[DATASET EXCERPTS Boundary: Start]
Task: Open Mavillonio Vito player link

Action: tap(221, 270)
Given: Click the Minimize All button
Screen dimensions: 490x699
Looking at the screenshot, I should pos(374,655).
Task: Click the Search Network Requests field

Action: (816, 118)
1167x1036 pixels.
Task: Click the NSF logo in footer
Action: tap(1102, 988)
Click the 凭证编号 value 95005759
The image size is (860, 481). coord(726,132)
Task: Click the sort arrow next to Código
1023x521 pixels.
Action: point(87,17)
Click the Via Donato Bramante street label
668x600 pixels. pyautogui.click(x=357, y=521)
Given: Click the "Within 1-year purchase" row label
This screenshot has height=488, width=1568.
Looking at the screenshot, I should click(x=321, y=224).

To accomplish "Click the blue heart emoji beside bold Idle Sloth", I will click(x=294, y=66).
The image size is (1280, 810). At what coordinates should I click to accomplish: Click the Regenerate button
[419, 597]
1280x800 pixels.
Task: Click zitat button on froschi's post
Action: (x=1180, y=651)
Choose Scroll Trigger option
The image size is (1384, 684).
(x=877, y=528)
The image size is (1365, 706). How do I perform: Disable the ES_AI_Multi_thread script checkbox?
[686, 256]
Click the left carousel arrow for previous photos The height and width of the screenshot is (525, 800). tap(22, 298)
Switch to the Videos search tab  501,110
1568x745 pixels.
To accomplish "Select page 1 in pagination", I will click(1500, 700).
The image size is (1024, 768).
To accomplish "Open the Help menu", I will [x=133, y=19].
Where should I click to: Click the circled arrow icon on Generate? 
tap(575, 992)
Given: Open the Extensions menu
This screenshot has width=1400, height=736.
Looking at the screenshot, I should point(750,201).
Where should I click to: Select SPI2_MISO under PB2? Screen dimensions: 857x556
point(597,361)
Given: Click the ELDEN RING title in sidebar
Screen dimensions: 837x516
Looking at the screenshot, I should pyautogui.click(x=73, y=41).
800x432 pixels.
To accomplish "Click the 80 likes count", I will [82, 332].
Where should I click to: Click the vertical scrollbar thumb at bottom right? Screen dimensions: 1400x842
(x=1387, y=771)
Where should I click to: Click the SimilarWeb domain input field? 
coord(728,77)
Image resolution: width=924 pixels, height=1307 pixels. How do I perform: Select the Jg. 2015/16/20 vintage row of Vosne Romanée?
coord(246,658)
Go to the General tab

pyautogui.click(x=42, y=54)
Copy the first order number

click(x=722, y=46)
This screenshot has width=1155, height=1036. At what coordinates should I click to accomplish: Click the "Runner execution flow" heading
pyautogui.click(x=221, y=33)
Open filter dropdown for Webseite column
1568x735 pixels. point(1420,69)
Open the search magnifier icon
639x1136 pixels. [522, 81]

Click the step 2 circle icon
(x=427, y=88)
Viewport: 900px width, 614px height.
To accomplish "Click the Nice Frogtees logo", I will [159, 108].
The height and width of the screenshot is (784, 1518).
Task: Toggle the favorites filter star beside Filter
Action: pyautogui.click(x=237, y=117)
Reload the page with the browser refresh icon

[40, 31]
[DATASET EXCERPTS Boundary: End]
● **EXERCISE DESCRIPTION**: Wherever the string "Given" occurs in the records, copy the line it is in.

● **EXERCISE SOLUTION**:
Given: Click the Minimize All button
Given: Click the "Within 1-year purchase" row label
Given: Open the Extensions menu
Given: Click the ELDEN RING title in sidebar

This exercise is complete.